• Aim of the task:
The entries below hold a line with "The image size is (1568, 514)." and a line with "Task: Click the Projects board icon". Return those lines and all that lie between them, exactly and only.

** Material for this exercise follows **

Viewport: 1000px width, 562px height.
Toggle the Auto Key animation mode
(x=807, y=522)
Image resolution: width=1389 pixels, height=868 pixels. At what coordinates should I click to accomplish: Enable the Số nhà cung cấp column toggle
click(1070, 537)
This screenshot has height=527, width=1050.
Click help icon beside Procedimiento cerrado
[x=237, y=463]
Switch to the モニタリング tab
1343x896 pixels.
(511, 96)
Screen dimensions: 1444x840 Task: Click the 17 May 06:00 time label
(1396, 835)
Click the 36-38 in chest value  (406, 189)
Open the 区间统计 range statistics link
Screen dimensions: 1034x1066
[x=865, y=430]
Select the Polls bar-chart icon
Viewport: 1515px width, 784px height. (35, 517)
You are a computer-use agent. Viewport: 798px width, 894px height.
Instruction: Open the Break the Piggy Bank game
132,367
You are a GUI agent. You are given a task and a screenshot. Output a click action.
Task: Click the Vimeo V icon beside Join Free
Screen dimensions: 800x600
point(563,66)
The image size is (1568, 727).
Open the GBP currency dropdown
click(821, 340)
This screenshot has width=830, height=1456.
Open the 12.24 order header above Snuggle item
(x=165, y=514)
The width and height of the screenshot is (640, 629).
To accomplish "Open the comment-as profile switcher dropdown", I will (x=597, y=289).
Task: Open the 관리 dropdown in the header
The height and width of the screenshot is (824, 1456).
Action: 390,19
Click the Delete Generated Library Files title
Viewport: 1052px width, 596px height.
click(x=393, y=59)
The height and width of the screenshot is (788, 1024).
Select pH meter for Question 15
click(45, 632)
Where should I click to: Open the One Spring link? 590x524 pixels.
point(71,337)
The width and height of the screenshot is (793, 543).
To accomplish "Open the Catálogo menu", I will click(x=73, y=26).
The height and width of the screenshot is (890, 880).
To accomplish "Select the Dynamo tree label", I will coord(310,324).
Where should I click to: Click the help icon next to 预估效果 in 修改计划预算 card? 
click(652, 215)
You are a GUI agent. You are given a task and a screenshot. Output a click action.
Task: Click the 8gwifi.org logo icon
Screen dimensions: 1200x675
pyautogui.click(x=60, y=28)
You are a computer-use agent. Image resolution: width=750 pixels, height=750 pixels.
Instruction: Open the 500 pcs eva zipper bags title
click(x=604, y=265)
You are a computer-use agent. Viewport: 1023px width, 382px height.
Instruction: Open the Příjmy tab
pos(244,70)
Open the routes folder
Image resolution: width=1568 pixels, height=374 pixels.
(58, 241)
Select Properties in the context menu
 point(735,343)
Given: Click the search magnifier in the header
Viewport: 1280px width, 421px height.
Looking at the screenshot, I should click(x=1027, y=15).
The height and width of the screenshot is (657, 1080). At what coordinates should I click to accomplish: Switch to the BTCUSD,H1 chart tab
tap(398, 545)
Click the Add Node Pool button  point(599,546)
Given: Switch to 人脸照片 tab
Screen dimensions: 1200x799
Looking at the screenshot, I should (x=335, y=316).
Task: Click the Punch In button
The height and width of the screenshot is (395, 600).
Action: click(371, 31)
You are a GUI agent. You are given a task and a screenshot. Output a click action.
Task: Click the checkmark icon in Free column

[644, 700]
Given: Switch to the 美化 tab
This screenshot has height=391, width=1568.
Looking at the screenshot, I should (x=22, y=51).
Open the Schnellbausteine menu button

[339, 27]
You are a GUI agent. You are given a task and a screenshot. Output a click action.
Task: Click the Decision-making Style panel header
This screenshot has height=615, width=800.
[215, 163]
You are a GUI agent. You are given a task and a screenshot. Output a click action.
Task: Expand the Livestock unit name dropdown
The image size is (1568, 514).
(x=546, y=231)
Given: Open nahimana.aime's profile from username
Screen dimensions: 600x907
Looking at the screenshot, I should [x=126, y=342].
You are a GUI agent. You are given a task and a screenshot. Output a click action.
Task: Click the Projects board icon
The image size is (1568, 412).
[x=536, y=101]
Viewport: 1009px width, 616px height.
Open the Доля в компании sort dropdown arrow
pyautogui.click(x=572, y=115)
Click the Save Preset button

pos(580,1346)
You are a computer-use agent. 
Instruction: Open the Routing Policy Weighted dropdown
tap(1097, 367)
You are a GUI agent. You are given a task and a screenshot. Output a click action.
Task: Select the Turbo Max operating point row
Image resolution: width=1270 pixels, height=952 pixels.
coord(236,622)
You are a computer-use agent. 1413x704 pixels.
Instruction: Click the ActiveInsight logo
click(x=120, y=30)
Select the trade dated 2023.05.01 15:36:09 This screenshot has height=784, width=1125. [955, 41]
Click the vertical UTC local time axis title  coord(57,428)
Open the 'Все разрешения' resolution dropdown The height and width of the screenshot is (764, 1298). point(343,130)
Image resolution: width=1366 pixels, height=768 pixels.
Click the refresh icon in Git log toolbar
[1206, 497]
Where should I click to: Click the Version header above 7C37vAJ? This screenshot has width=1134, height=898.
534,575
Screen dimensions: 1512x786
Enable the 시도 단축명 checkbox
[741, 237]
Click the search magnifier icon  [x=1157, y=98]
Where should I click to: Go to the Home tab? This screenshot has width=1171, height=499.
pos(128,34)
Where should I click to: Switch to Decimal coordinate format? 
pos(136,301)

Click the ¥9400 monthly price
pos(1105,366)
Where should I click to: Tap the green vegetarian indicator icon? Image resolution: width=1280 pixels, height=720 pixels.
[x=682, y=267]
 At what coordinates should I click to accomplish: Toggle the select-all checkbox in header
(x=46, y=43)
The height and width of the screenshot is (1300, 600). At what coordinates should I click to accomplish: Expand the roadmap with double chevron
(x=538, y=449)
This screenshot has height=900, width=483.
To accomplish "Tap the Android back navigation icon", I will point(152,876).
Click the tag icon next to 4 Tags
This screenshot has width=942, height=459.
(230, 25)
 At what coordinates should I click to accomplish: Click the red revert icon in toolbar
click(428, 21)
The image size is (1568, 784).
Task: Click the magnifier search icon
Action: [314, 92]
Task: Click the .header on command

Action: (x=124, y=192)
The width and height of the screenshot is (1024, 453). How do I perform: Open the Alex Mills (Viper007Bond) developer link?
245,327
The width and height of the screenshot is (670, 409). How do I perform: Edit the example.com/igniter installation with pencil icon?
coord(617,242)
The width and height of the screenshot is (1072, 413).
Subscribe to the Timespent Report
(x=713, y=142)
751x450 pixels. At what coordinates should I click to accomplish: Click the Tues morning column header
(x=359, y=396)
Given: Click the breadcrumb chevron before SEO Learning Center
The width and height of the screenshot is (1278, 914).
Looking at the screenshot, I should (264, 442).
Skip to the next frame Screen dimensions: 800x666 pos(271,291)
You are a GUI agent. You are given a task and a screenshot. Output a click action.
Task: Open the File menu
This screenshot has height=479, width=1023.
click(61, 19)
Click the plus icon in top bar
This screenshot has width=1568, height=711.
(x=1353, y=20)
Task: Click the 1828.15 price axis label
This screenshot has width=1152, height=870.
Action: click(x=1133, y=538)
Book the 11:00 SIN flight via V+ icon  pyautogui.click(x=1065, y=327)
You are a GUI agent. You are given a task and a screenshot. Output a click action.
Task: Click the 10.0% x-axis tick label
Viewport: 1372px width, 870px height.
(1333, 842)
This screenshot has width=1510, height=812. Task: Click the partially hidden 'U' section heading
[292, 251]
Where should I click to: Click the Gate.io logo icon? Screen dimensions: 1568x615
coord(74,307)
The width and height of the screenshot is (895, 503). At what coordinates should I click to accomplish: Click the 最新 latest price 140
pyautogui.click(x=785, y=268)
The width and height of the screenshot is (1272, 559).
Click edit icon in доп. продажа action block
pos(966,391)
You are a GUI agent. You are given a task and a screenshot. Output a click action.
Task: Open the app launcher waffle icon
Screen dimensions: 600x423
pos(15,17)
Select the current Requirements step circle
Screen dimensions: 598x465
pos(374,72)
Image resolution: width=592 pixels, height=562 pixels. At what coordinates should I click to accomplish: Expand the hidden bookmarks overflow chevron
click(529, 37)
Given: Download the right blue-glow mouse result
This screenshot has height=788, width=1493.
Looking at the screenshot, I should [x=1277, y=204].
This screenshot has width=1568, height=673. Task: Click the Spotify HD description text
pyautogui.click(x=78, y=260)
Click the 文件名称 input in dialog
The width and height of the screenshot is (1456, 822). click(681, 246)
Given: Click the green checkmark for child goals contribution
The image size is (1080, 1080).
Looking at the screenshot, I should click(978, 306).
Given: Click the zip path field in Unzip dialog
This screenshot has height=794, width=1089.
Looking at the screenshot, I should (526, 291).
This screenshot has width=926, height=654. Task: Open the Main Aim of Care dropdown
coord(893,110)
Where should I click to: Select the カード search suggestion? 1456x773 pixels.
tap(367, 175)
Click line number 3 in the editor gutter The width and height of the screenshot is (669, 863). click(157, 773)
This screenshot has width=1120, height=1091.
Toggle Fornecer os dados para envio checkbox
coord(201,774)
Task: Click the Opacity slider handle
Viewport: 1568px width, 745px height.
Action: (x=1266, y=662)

** End of Material for this exercise **

• Output for this exercise:
The image size is (1568, 514).
(x=546, y=231)
Given: Open nahimana.aime's profile from username
Screen dimensions: 600x907
Looking at the screenshot, I should [x=126, y=342].
You are a GUI agent. You are given a task and a screenshot. Output a click action.
Task: Click the Projects board icon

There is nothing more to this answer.